Monday, September 13, 2010

The Primal Scrum

What is your primal reason for writing about a particular person, place, situation, or thing?

You begin the day liking the notion that the answer to your most rhetorical question, a sort of literary softball, is an index of your passionate concern.  You write about a person, a place, a situation, a thing because you care about it (them).  By most accounting, this is a proper, successful answer.  But it leaves you wanting.  How lovely in the extreme, or as Jake Barnes put it in another context, isn't it pretty to think you'd be in a steady atmosphere where it were possible to write only about the things that mattered to you.  No such luck.  Even the remarkable arbiter of such focus and concern, Gustave Flaubert, came to his desk some mornings convinced the previous day's work was lackluster.

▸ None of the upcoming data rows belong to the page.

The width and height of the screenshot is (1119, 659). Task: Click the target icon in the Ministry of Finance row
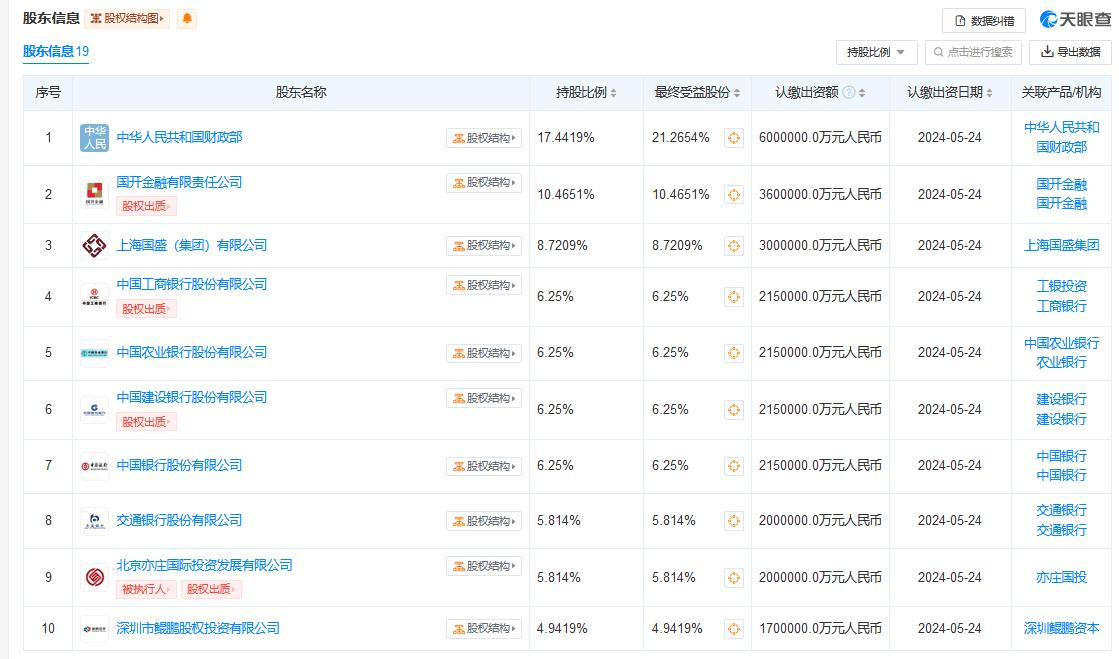tap(733, 138)
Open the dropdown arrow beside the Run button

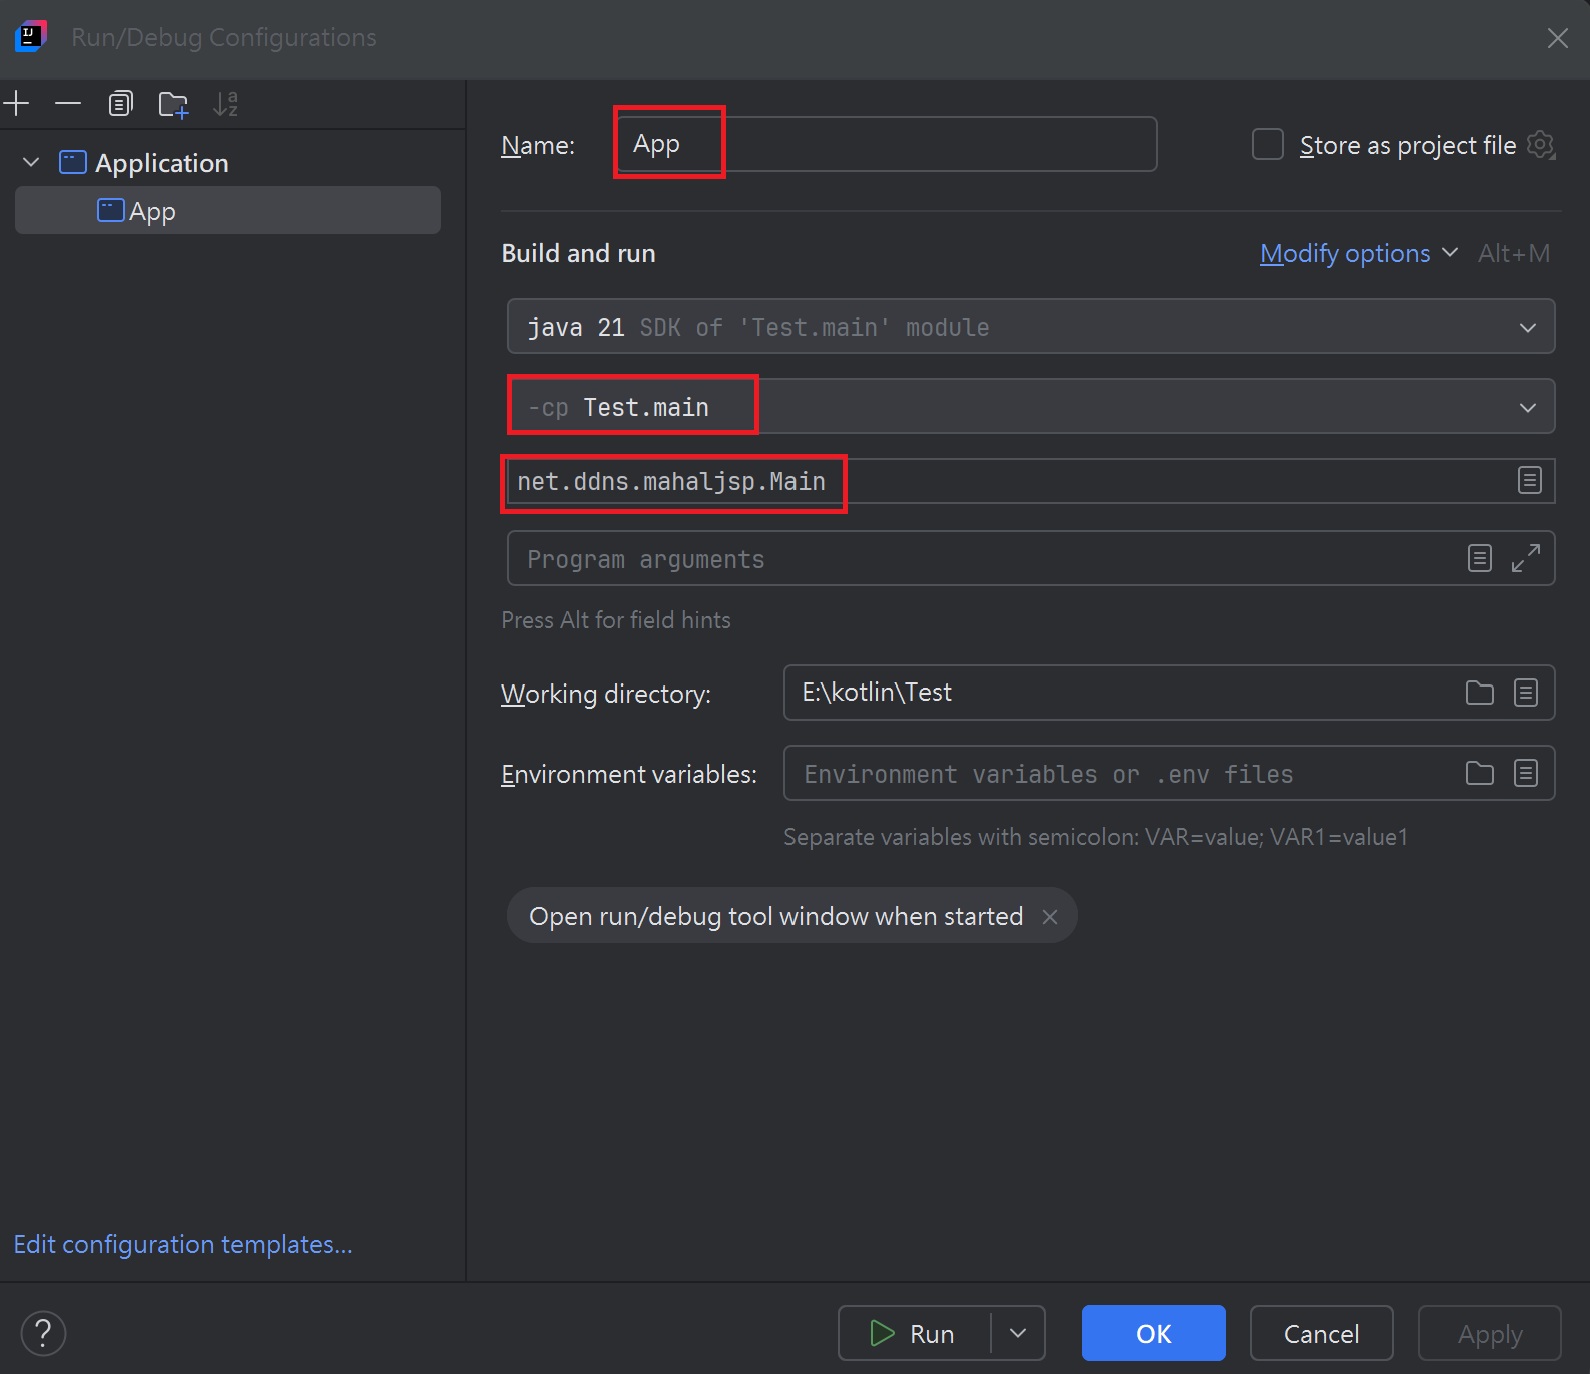point(1018,1333)
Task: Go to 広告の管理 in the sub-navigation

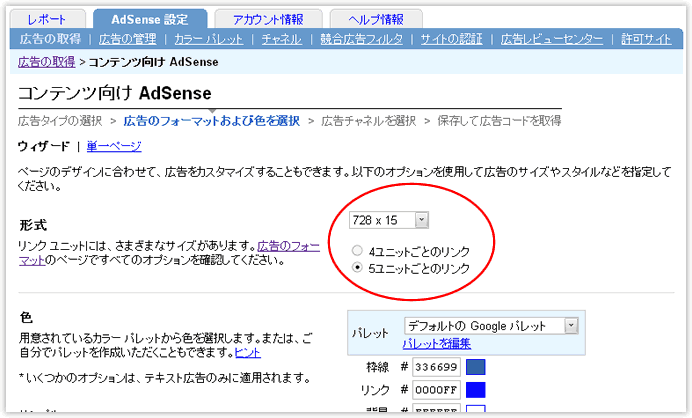Action: tap(130, 39)
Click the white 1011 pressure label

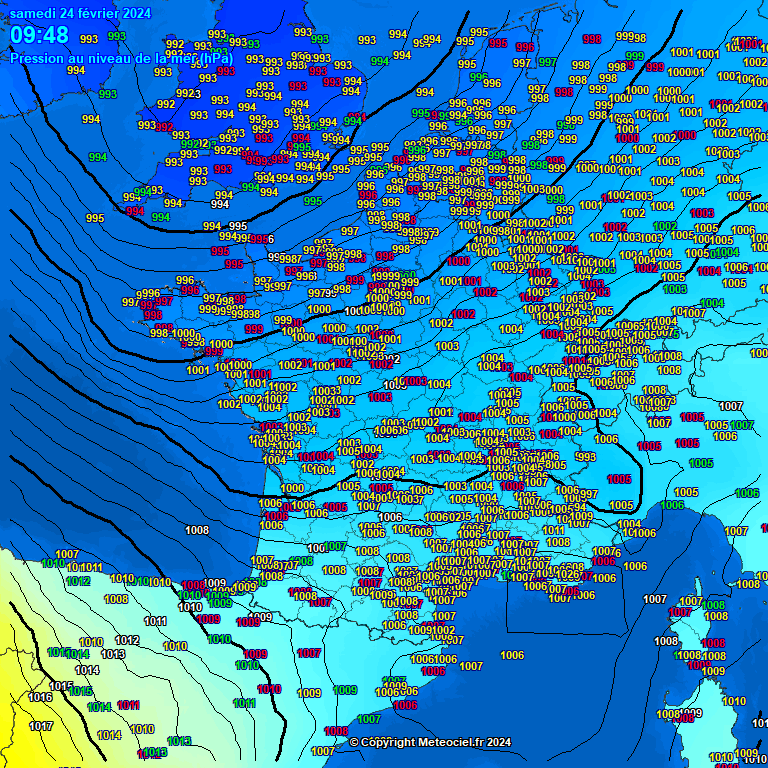point(155,621)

Some mornings, you lurch to your writing venue, whether at home or in some coffee house, and your medium, whether your MacBook or a pen and note pad, clutching a coffee which you hope will open various portals, perhaps even chakras within, allowing the necessary traffic from emotions to intellect and assorted response mechanisms.  Through one stratagem or another, you literally have to write your way into caring, and you have to care enough so that when you reread it, the narrative voice you hear is not the voice of some Tea Bag politician, chanting the mantras of the deranged and deluded.  There are degrees of caring that produce a narrative with a purring rumble.  This is a nice, maintainable intensity, the sort that takes you without question through the narrative voices cast forth by the man and women whose work you admire and respect and wish to have your own work shelved with in public and private libraries.

The years of editing and teaching have impressed upon you how often the merest word will cause the purring narration to cough, possibly even to a stop.  If you care at all about your people and your theme, it becomes even more easy to let a sentence or two slip through the battlements on revision, sneaking through like commandos on a midnight raid, watch caps pulled down over their faces, their eye sockets ringed with carbon black so as to avoid detection.  Any simple word can and should sound the alarm, whether it is the ha, gotcha alarm or the alarm of excess or the worst alarm of all, the one of pretension.  They all mean the same thing in the end:  You cared too much or too little.  You were too exuberant or you rushed to be the first to finish.

You wouldn't do it if you didn't care; this is true enough.  But some days, you care more than others and when you find yourself recognizing this fact, how easy is it to try to plump up the enthusiasm with an adjective or two or perhaps some word you know will send potential readers running to their dictionaries, only to return to their reading with a fine sense of what a wonderful vocabulary you have in order to have constructed such a remarkable and intimidating sentence.

It does not and should not work that way, and you would think by now that you would understand this.  And you would hope that you do.